HTTP/1.1 keep-alive reuses connections. HTTP/2 multiplexes many requests over one. Both reduce per-request connection cost.

For DBs and other backends, application-level pools (HikariCP, etc.) hold persistent connections.

Timeouts

Multiple timeouts are involved:

Connect timeout: time to establish the connection
Read timeout: time waiting for first byte after sending
Total timeout: end-to-end limit

Defaults (often very high, like minutes) are wrong for production. Set explicit timeouts; fail fast on stuck connections.

Retries

TCP retransmits packets automatically — at the protocol level. Application-level retries handle different failures (server returned error, connection broke entirely, timeout).

Retry policies vary by what failed. Idempotent operations are safe to retry; non-idempotent need idempotency keys.

Connection limits

OS-level limits: file descriptors per process. Tune ulimit -n for high-connection servers.

Network limits: ports, conntrack table size on routers/firewalls.

Latency vs. throughput

Latency = round-trip time. Throughput = bytes per second.

TCP's slow-start means a new connection takes time to ramp up. For small short-lived requests, latency dominates. For long-lived connections, throughput matters more.

Common failure patterns

No timeouts.

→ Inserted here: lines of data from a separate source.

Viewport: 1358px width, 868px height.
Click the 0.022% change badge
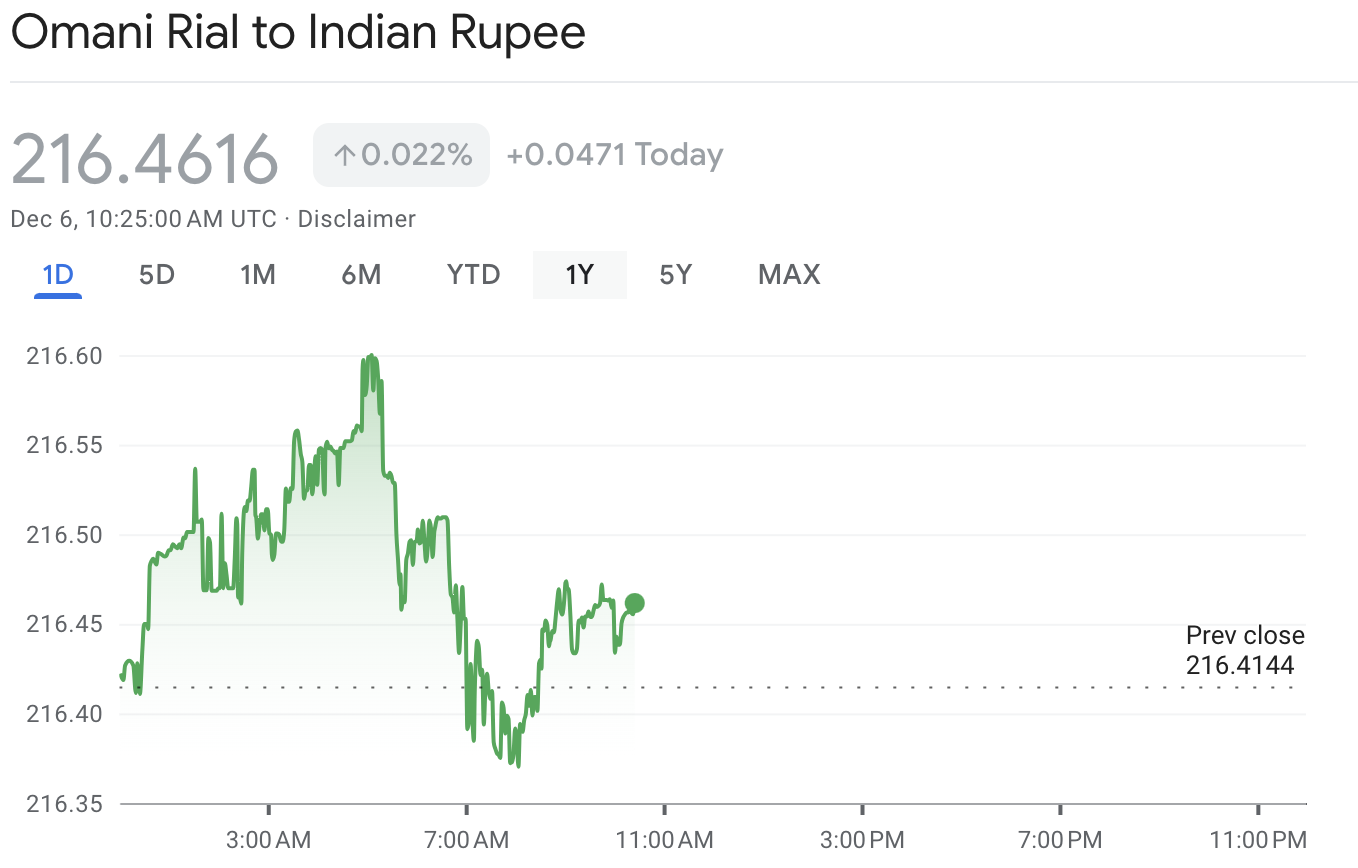pos(402,155)
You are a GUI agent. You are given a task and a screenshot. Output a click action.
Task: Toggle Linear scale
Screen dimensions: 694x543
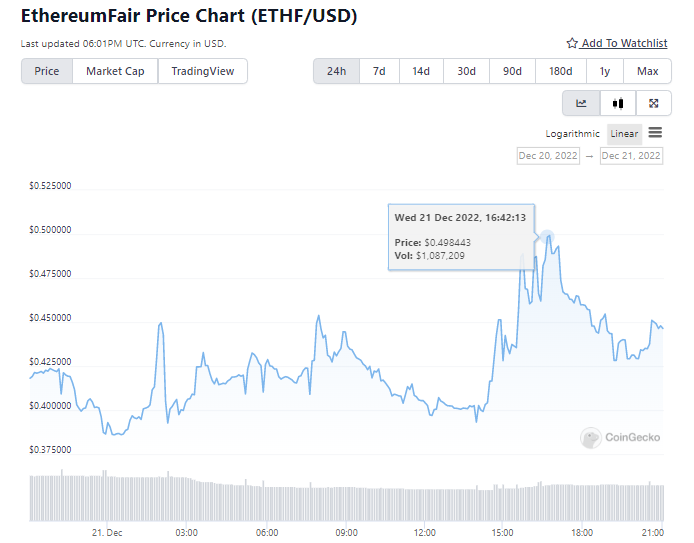(624, 134)
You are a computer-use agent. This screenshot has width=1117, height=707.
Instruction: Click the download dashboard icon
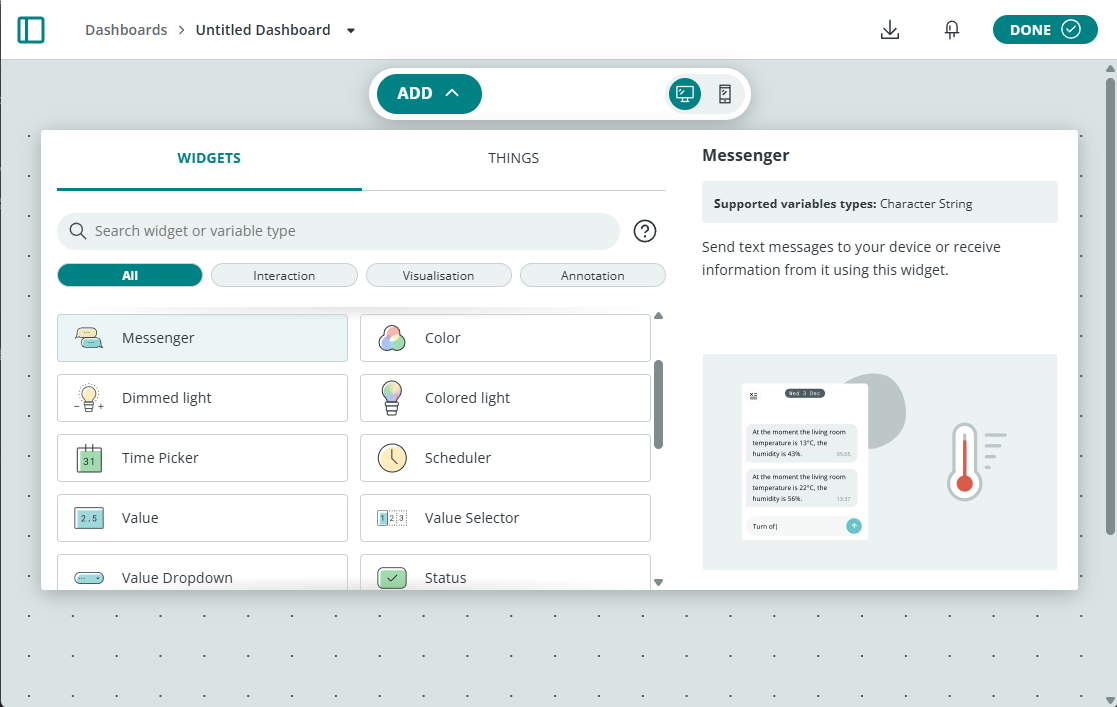tap(889, 30)
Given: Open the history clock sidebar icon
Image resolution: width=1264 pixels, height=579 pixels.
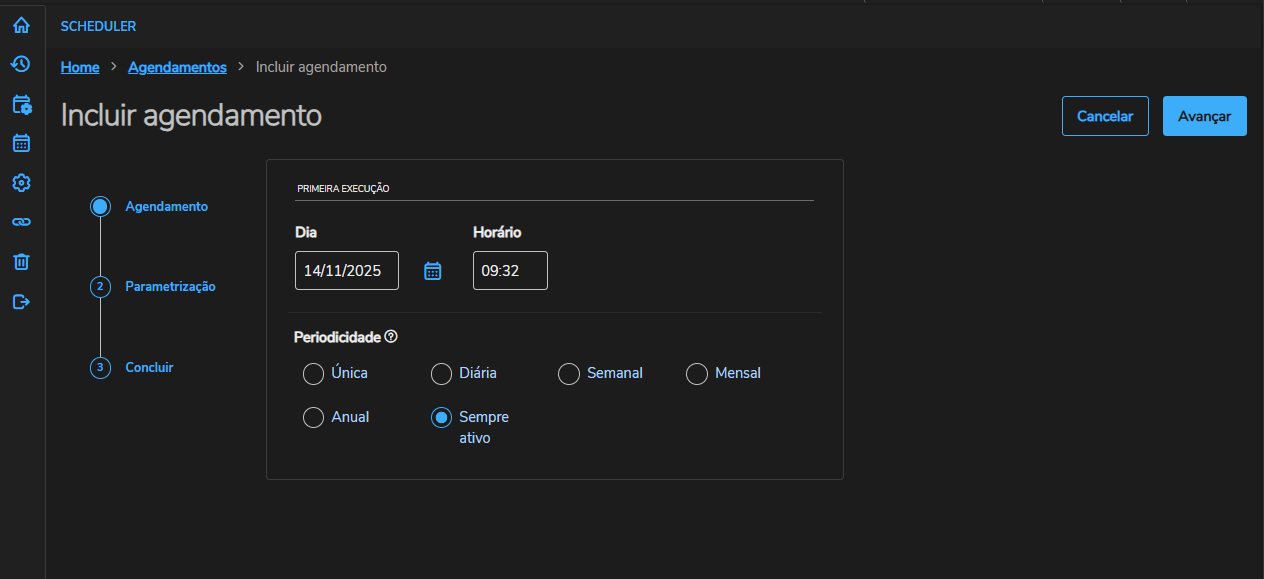Looking at the screenshot, I should (x=21, y=64).
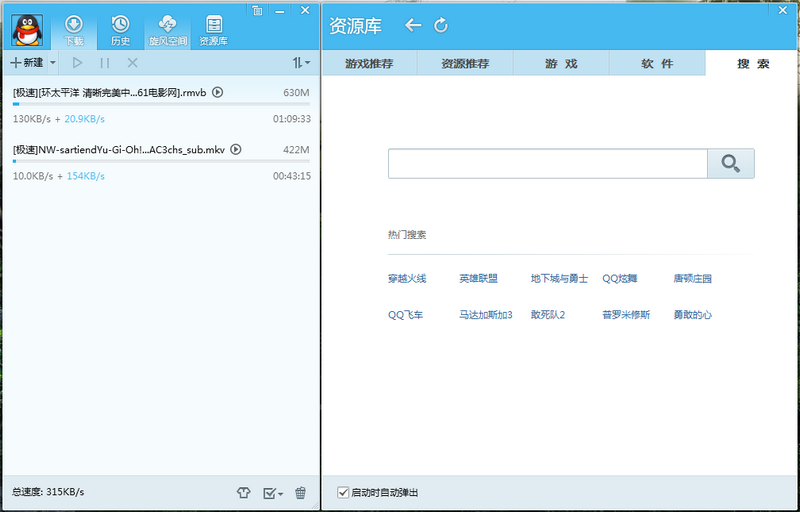The width and height of the screenshot is (800, 512).
Task: Play preview of the .rmvb download
Action: pos(218,93)
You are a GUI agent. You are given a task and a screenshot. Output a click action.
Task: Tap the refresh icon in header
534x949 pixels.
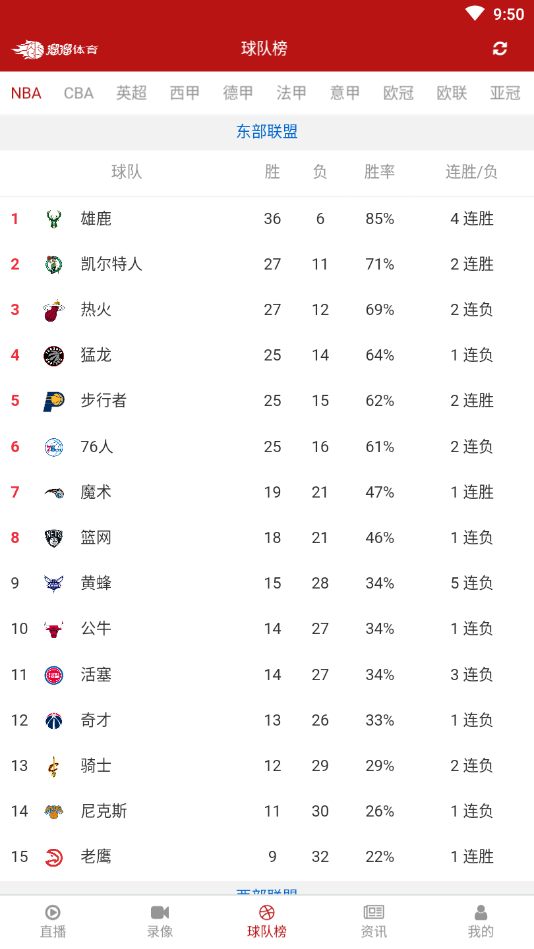[499, 48]
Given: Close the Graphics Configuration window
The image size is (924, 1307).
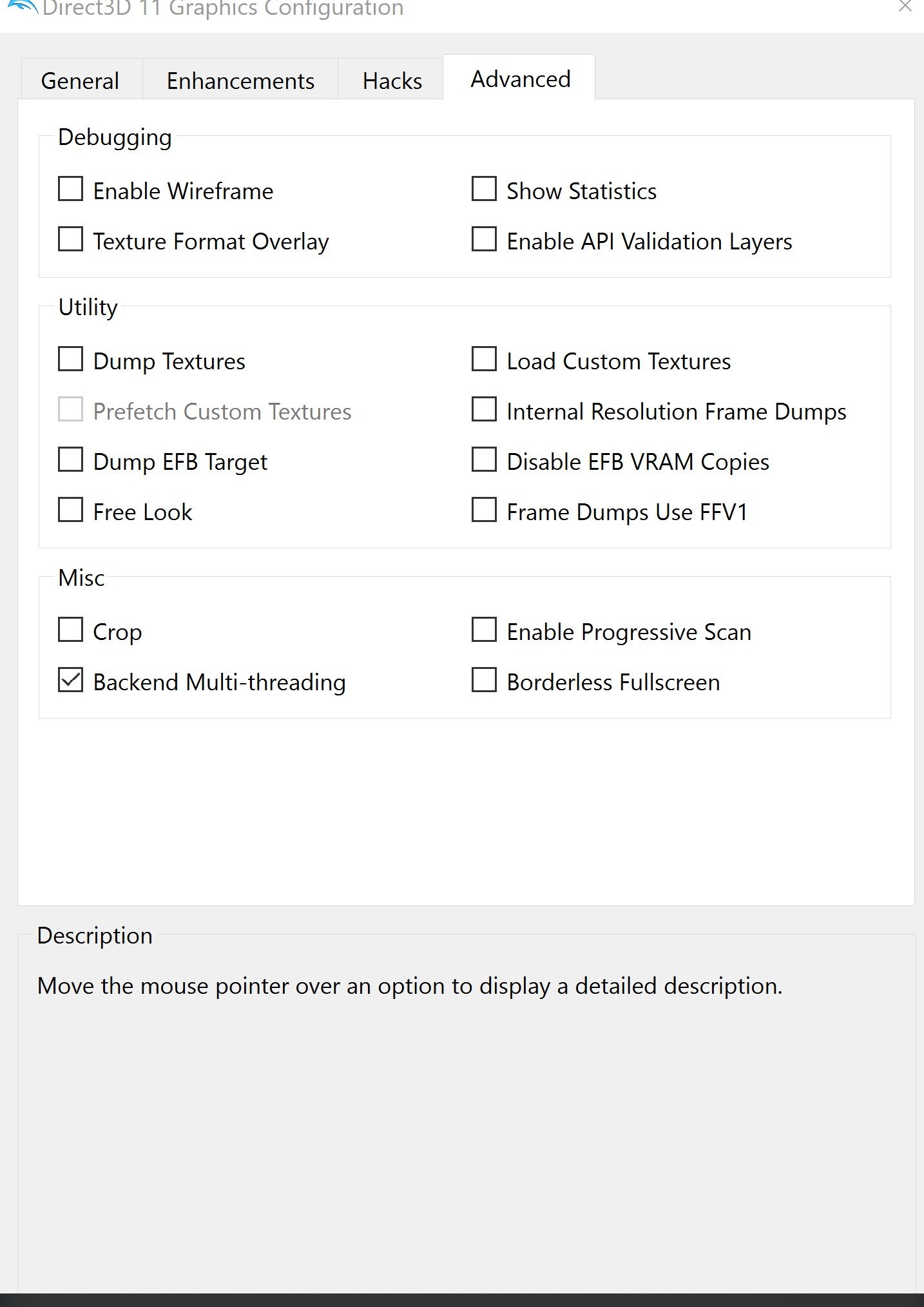Looking at the screenshot, I should click(905, 6).
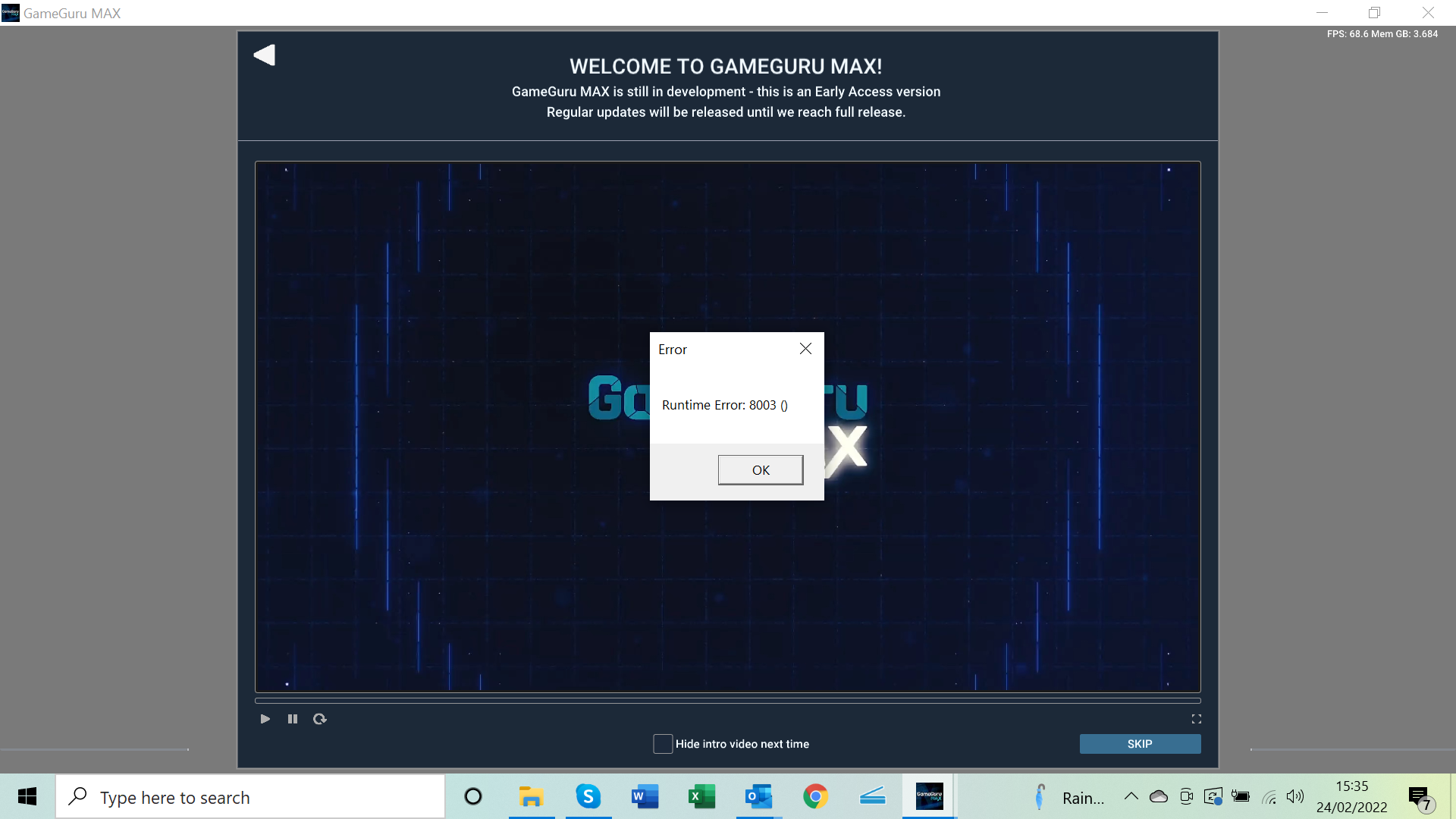Open the notifications panel showing 7 alerts

(1417, 796)
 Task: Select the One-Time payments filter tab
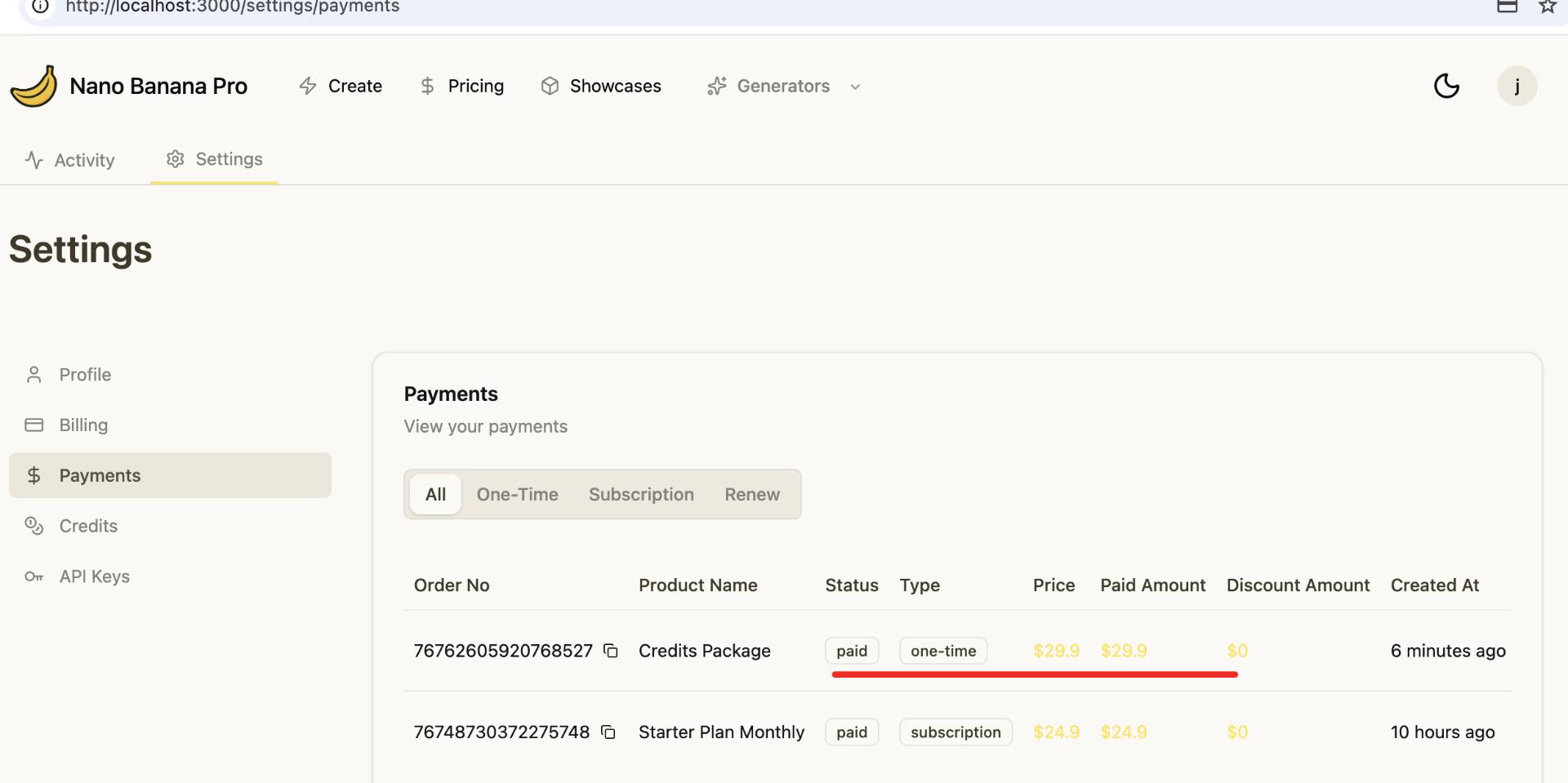click(517, 494)
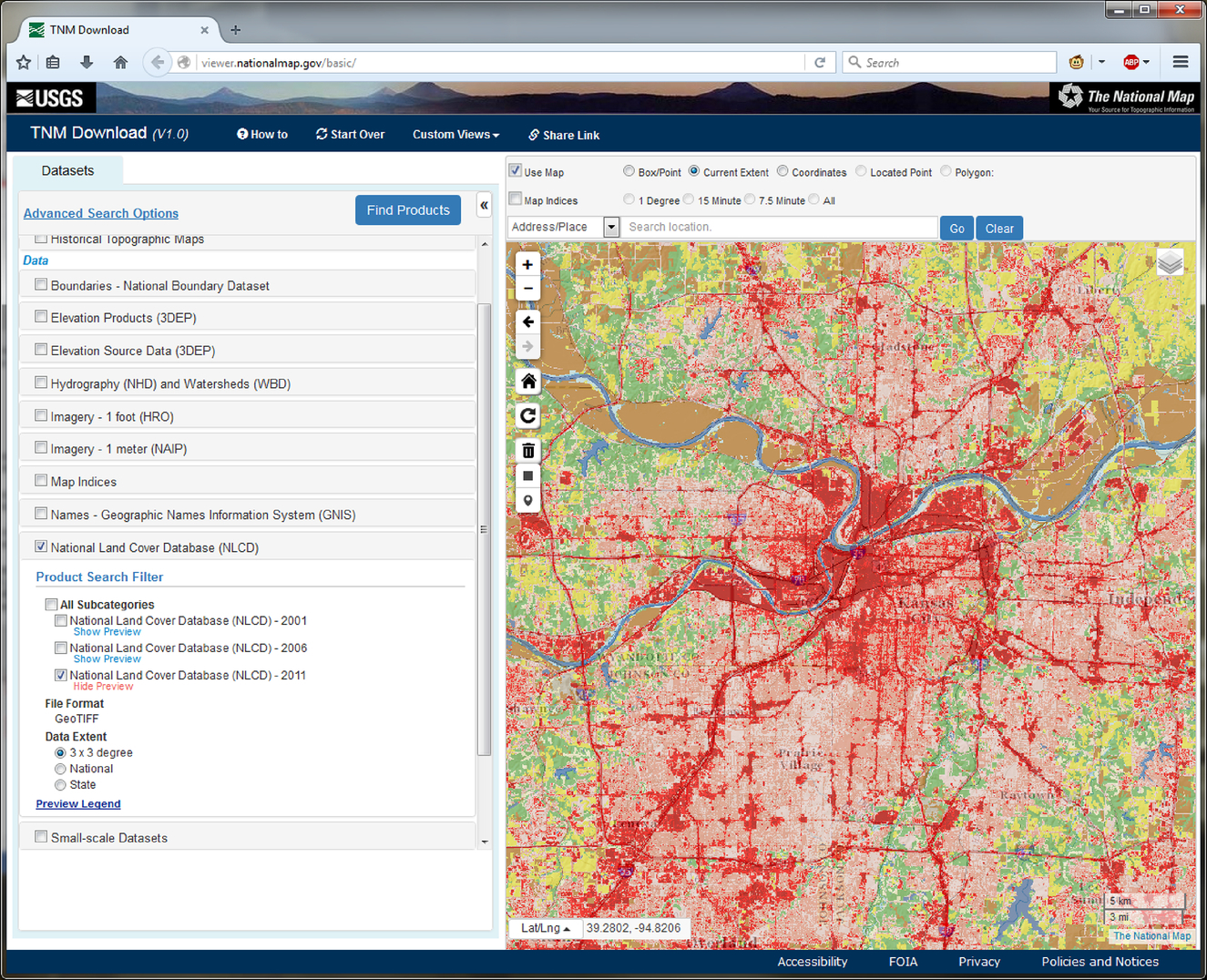Open the Preview Legend link
This screenshot has height=980, width=1207.
(x=78, y=803)
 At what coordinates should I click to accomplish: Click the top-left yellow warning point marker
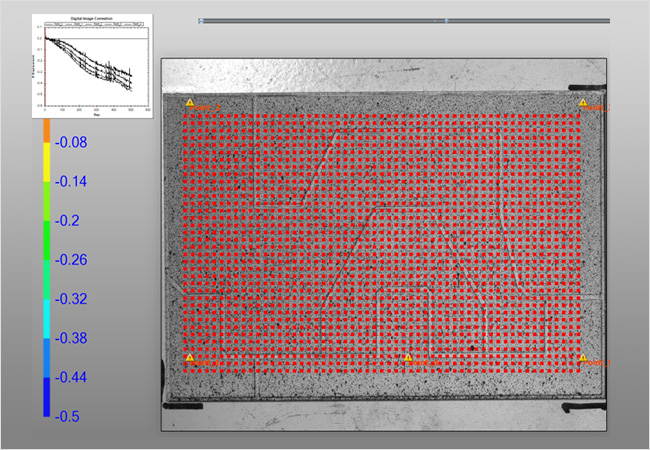pyautogui.click(x=190, y=103)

Stuck connections accumulate.
Default timeouts way too long. Failures invisible until they cascade.
No connection pooling. Per-request connection cost adds up.
Ephemeral port exhaustion. Source port limit hit on high-volume clients.
TIME_WAIT accumulation. Kernel tuning needed for very high-traffic servers.
Unauthenticated UDP. UDP responses not validated; spoofing possible.